How will you work with the President of USG and the VP of Student Life to respond to student concerns?

I firmly believe that Diversity and Inclusion work cannot be siloed to the Diversity and Inclusion Committee. Given the success of the committee this past year, I am confident that constant collaboration between not just the President and the Vice President of Student Life, but all representatives on all committees, will allow considerations of diversity and inclusion to inform all the work that USG does. Currently, this collaboration is realized by high levels of cross-committee attendance by reps; most, if not all, of the representatives on the Diversity and Inclusion Committee regularly attend other committee meetings. Pushing this collaboration to the representative level instead of leaving it at the exec level is incredibly important. Hierarchical leadership—i.e., communication just between executive members—can prevent representatives from feeling empowered to do their work and can further prevent diversity and inclusion from being everyone’s job, not just the Diversity and Inclusion Committee’s job. The committee exists to ensure that USG is making a concerted effort to represent and advocate alongside marginalized students and there are specific people doing diversity work, but it by no means that only the Diversity and Inclusion committee does Diversity and Inclusion work.

 

How do you plan to collaborate with UDC?

Collaborating with UDC and going where diversity already exists on campus is integral to the representative functioning of the USG Diversity and Inclusion Committee. Currently, I meet regularly with the UDC Vice President of Campus Initiatives and am working closely with him on two specific initiatives: creating a physical resource center and creating an open repository of unused meal swipes. Working together on these initiatives and constantly touching base on the work our specific organizations are doing allows us to seamlessly close the gaps in advocacy work at CWRU. However, just meeting with the UDC executive board is not enough. Next year, I want to make a concerted effort to regularly attend UDC general body meetings with all of their student organizations, create and implement a system in which one representative from each USG organization must come to a round-table style meeting with all of the USG executive committee (providing three possible dates for this a semester), and get all the student leaders doing diversity work on campus (i.e., students from the Center for Women, the LGBT Center, OMA, La Alianza, BSU, the Muslim Student Association, among many more who are not always directly represented on USG or UDC exec) together once every month to discuss the work everyone is doing and the gaps that need to be addressed. Collaborating with UDC is absolutely integral to the success of the Diversity and Inclusion Committee, and extending that collaboration to not only UDC-based but also other student organizations on campus is an important step towards ensuring that USG Diversity and Inclusion work is truly representative.

 

Do you think your position should be responsive to national political issues?

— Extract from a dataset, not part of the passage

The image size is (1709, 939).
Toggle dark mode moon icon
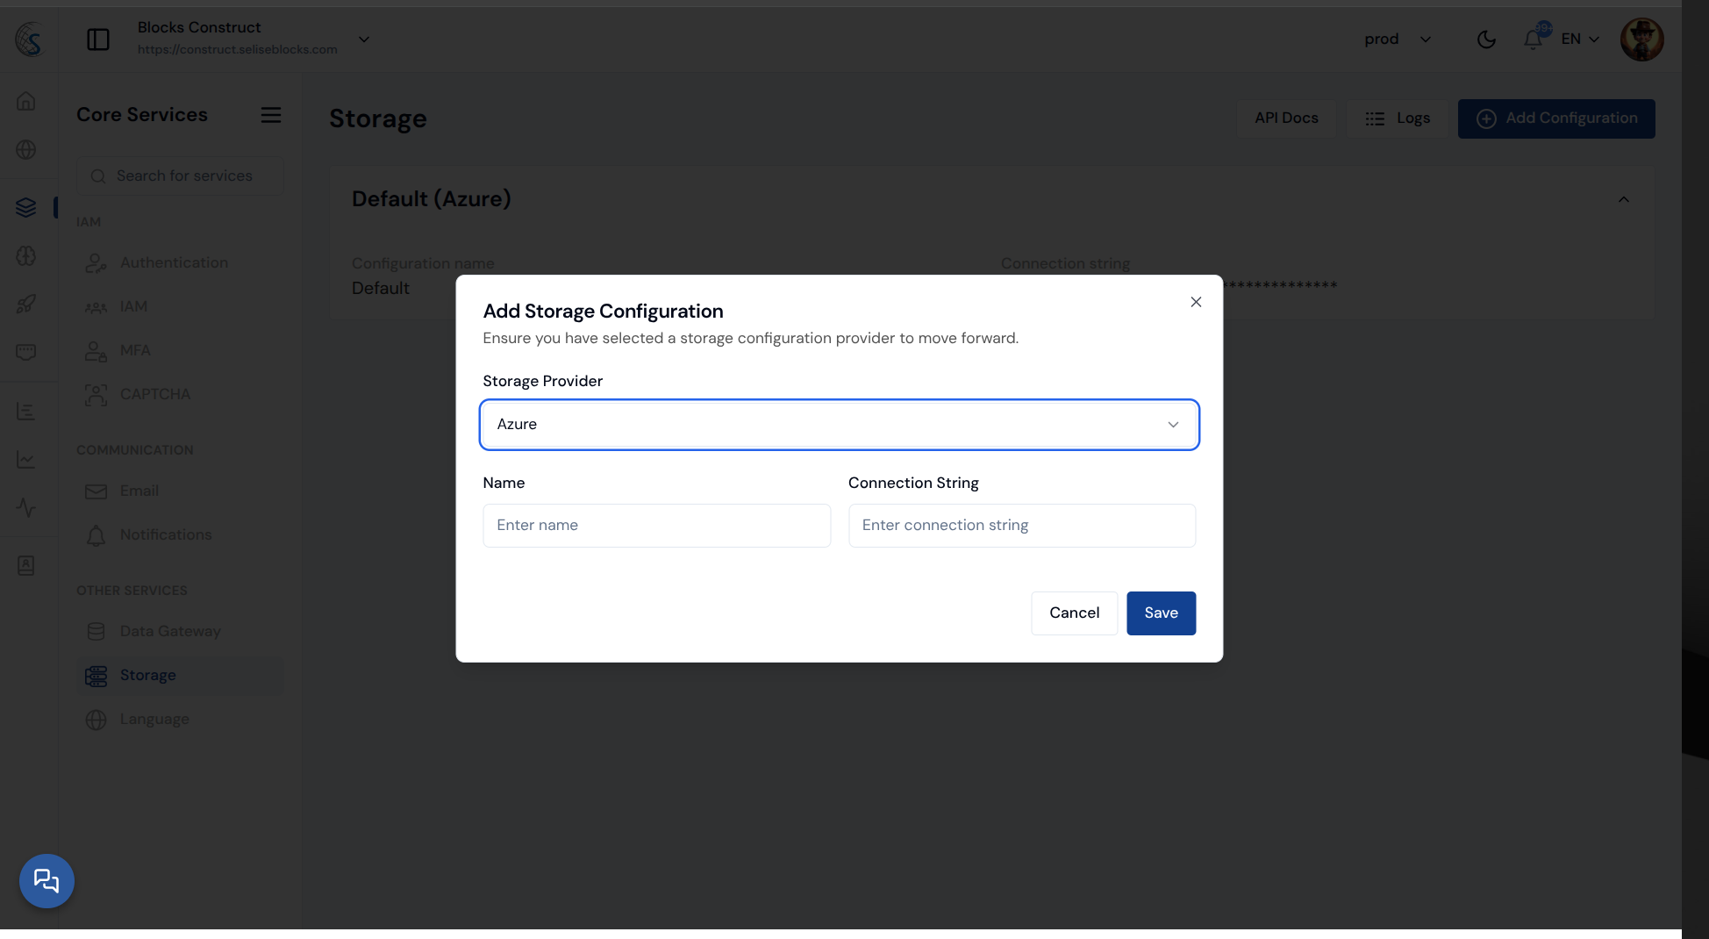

Absolutely. I think it’s incredibly important to recognize that students on this campus have been and always will be affected by political issues. We, as a USG, must commit ourselves to focusing on student concerns and amplifying marginalized student voices, and it is impossible to do this without recognizing and working to correct structural inequities that exist largely because of political agendas. I firmly believe that the work the Diversity and Inclusion Committee does should be two-fold: there should be a strong focus on actionable, immediate change that can be enacted to directly impact and improve the lives of students right now (e.g., reforming the cost of attendance and financial aid, creating a physical resource center, and implementing all-gender bathrooms) but there also needs to be a sustainable focus on long-term, systemic change (e.g., pushing to end racial profiling and divesting from the National Rifle Association and gun rights lobby).